Liban. L’abolition de la peine de mort, une victoire historique qui affirme que la justice doit se fonder sur les droits humains

En réaction à l’adoption par le Parlement libanais d’une loi abolissant la peine de mort pour tous les crimes, Heba Morayef, directrice du programme régional Afrique du Nord et Moyen-Orient d’Amnesty International, a déclaré :

« La décision du Liban d’abolir la peine de mort marque une étape majeure et une victoire pour les droits humains dans le pays. La justice doit se fonder sur les droits humains, et non sur un châtiment irréversible et cruel. Après plus de deux décennies sans exécutions, la décision prise aujourd’hui transforme une suspension précaire des exécutions en une protection juridique durable qui garantit le droit à la vie et met le Liban en cohérence avec la tendance mondiale en faveur de l’abolition.

 

La justice doit se fonder sur les droits humains, et non sur un châtiment irréversible et cruel.

Heba Morayef, Amnesty International.

« L’adoption de cette loi témoigne de décennies d’une mobilisation inlassable des défenseur·e·s des droits humains et des organisations libanaises, ainsi que du rôle moteur joué par des responsables clés qui ont reconnu que la peine de mort constituait un châtiment cruel et inhumain, souvent prononcé à l’issue de procédures iniques et qui touche fréquemment de manière disproportionnée les plus défavorisés.

« Pour que cette loi passe de la théorie à la pratique, les autorités libanaises doivent veiller à ce que toutes les condamnations à mort soient commuées et ratifier le principal traité international relatif à l’abolition, tout en menant des réformes d’envergure afin de renforcer un système judiciaire fondé sur la dignité, l’équité et le respect des droits humains.

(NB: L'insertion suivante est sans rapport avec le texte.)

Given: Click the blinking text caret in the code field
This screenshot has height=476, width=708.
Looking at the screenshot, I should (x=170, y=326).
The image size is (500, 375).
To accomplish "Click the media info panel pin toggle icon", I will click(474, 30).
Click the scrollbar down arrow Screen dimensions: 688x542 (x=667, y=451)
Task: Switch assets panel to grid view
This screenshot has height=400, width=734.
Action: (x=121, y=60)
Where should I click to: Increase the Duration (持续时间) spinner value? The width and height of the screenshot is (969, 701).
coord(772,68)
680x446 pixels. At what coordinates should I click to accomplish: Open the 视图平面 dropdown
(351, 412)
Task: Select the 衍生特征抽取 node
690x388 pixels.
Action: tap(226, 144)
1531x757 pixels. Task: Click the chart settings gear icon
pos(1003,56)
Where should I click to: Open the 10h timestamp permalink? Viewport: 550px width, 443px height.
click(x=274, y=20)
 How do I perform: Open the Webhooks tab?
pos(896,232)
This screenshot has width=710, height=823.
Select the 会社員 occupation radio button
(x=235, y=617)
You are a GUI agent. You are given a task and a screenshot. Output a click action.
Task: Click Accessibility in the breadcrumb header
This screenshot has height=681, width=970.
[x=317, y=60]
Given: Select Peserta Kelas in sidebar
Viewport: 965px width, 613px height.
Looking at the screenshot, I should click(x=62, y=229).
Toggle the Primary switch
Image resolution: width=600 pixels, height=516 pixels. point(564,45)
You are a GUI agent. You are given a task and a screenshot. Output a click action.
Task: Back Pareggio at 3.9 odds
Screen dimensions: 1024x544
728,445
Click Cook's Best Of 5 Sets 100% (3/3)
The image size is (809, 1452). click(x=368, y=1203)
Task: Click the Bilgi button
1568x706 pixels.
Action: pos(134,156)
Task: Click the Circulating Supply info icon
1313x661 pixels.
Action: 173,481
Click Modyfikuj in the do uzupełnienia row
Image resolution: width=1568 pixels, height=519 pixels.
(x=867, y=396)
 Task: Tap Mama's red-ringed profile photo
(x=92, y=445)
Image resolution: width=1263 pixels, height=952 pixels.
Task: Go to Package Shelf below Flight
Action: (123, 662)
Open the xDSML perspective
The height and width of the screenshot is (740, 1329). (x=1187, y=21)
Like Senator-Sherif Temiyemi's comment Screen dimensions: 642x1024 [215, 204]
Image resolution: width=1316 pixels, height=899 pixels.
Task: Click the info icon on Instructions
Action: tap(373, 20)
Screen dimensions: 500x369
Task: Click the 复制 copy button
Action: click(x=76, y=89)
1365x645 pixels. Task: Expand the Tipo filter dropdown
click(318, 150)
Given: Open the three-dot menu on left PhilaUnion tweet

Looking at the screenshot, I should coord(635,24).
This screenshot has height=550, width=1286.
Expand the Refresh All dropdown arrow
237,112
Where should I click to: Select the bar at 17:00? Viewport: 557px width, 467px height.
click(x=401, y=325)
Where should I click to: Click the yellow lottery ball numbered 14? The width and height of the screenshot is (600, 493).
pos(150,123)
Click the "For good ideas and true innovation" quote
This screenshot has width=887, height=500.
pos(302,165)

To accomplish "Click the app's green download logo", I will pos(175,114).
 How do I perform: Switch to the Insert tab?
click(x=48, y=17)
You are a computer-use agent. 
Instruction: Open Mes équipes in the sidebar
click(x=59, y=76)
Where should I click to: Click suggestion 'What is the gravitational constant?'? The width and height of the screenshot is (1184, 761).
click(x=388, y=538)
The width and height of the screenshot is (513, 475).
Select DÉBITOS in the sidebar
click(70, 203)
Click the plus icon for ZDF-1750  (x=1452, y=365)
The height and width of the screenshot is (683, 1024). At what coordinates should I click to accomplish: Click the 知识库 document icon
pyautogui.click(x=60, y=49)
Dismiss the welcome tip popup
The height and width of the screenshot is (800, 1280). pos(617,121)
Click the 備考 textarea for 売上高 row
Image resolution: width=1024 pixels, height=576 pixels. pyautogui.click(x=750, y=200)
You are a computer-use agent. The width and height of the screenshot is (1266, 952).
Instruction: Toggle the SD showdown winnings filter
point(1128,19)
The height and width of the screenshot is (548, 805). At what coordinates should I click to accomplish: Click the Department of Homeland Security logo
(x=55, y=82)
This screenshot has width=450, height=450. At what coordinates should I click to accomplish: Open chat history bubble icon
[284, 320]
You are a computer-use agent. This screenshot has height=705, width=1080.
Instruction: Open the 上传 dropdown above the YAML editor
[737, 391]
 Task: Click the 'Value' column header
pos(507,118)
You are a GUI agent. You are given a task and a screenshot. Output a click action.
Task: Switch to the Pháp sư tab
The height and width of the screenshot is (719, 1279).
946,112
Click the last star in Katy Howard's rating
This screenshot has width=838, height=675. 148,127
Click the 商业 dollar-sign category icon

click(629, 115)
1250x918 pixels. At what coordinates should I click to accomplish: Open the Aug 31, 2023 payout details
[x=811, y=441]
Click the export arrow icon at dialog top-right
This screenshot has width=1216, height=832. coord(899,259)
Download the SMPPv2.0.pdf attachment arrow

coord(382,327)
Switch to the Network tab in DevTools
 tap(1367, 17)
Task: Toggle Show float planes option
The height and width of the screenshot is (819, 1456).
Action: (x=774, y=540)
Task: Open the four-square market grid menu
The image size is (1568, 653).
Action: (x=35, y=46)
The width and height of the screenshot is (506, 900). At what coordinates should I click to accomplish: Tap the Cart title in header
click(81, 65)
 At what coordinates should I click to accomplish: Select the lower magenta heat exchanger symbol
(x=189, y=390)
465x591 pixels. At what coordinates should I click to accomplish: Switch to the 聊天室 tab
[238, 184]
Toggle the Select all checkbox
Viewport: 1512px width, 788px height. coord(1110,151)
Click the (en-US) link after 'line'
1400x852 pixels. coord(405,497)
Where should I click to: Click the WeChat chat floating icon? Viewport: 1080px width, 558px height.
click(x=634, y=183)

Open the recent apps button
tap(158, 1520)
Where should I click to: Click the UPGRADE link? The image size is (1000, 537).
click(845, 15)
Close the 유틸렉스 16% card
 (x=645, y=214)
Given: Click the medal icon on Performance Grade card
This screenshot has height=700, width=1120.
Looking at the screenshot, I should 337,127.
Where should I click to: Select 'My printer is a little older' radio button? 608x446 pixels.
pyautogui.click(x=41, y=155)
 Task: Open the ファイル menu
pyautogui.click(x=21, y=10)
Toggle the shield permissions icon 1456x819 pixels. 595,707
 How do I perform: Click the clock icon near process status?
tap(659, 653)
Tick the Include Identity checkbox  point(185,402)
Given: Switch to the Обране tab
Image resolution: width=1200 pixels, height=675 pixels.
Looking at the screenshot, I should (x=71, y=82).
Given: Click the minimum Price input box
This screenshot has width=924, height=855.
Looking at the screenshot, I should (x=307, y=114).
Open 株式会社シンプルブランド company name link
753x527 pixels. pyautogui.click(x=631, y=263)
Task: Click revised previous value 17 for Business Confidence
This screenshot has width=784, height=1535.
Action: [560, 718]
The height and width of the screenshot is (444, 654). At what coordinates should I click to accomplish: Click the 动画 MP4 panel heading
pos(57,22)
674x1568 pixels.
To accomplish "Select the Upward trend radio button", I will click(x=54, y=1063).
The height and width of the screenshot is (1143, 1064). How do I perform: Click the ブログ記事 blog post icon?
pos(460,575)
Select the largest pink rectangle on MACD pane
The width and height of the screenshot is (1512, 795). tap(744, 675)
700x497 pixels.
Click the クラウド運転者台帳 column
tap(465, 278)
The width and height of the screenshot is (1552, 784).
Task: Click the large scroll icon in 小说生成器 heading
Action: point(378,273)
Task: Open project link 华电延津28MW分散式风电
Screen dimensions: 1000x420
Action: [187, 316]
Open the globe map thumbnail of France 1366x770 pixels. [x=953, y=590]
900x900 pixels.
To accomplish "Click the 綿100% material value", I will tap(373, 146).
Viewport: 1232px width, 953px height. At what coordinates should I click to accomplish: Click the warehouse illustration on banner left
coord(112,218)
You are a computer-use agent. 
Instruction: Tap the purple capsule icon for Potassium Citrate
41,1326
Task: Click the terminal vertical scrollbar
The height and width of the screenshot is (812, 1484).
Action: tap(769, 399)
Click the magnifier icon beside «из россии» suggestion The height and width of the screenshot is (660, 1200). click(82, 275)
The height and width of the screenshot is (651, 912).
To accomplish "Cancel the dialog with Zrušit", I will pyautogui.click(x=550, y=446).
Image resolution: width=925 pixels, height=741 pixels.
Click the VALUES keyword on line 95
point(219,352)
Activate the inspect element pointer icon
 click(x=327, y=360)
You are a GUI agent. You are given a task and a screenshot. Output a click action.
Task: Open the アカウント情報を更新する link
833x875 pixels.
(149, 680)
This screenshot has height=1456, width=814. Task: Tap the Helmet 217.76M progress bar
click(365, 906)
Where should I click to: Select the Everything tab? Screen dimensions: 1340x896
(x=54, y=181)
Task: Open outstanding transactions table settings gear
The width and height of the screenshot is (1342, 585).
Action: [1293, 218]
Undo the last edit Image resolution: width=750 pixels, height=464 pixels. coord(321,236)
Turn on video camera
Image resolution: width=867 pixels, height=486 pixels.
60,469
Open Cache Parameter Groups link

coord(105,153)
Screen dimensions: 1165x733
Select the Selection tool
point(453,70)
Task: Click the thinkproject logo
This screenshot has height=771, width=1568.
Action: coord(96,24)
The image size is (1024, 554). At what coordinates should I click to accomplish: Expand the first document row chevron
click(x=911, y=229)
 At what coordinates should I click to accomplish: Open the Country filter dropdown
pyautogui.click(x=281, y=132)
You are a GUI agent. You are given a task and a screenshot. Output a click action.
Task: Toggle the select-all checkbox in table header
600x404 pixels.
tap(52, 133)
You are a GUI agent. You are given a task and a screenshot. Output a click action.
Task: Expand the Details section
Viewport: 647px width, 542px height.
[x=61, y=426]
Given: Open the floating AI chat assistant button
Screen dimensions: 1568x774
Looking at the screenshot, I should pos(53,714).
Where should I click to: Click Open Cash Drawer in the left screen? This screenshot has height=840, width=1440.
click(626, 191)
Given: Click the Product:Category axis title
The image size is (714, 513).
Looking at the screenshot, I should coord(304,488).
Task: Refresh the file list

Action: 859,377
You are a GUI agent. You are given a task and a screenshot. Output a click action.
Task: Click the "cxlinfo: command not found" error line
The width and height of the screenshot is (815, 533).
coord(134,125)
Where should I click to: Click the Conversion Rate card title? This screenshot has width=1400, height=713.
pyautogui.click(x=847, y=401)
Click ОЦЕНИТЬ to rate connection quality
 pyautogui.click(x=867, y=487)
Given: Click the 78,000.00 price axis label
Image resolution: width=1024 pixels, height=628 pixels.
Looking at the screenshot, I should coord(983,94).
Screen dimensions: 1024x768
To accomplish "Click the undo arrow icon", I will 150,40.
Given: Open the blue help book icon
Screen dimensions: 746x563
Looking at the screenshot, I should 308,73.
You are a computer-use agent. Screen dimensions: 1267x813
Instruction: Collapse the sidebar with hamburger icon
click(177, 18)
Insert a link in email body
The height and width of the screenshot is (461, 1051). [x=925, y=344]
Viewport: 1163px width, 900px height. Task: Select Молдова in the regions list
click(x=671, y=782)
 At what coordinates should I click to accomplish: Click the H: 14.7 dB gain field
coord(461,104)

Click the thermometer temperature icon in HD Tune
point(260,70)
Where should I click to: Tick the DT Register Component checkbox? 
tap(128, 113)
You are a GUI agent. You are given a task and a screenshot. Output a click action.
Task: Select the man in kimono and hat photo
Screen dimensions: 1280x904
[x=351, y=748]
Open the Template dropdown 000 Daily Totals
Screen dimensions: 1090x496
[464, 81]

Elles doivent accompagner cette loi d’une réforme législative plus large, notamment afin de garantir que toutes les sanctions pénales soient conformes aux principes relatifs aux droits humains. »

 

Complément d’information

Le 11 août 2026, le Parlement libanais a adopté une loi qui abolit la peine de mort et la remplace par la réclusion à perpétuité assortie de travaux forcés comme peine de substitution.

Le Liban n’a procédé à aucune exécution depuis le 17 janvier 2004. Fin janvier 2026, 85 personnes restaient sous le coup d’une sentence capitale, selon la Direction des prisons du ministère de la Justice. L’adoption de cette loi fait suite aux efforts soutenus de la société civile libanaise et internationale. En tête de proue de ce travail de plaidoyer, citons l’Association libanaise pour les droits civils (LACR), la Campagne nationale pour l’abolition de la peine de mort au Liban et l’Association Justice et Miséricorde (AJEM).

Le 7 octobre 2025, sept membres du Parlement ont présenté le projet de loi à la Commission parlementaire des droits de l’homme. Après avoir sollicité l’avis du gouvernement, le Conseil des ministres a émis un avis favorable le 20 novembre 2025. Le projet de loi a été approuvé par la Commission parlementaire des droits de l’homme le 23 février 2026, puis adopté par la Commission parlementaire de l’administration et de la justice le 2 juin et par des commissions réunies conjointement le 9 juillet, avant d’être approuvé par le Parlement en assemblée plénière le 11 août. La loi doit être transmise au Président pour signature définitive, puis publiée au Journal officiel avant d’entrer en vigueur.

Pour que l’abolition de la peine de mort soit irréversible au regard du droit international relatif aux droits humains, les autorités libanaises doivent ratifier le Deuxième Protocole facultatif se rapportant au Pacte international relatif aux droits civils et politiques (PIDCP), visant à abolir la peine de mort.

Amnesty International s’oppose à la peine de mort en toutes circonstances, sans exception, quelles que soient la nature du crime commis, les caractéristiques de son auteur et la méthode d’exécution utilisée par l’État. Le Liban va devenir le 114e pays à abolir la peine capitale pour tous les crimes lorsque la loi entrera en vigueur. En tout, 145 pays dans le monde sont abolitionnistes en droit ou dans la pratique, tandis que 54 maintiennent ce châtiment.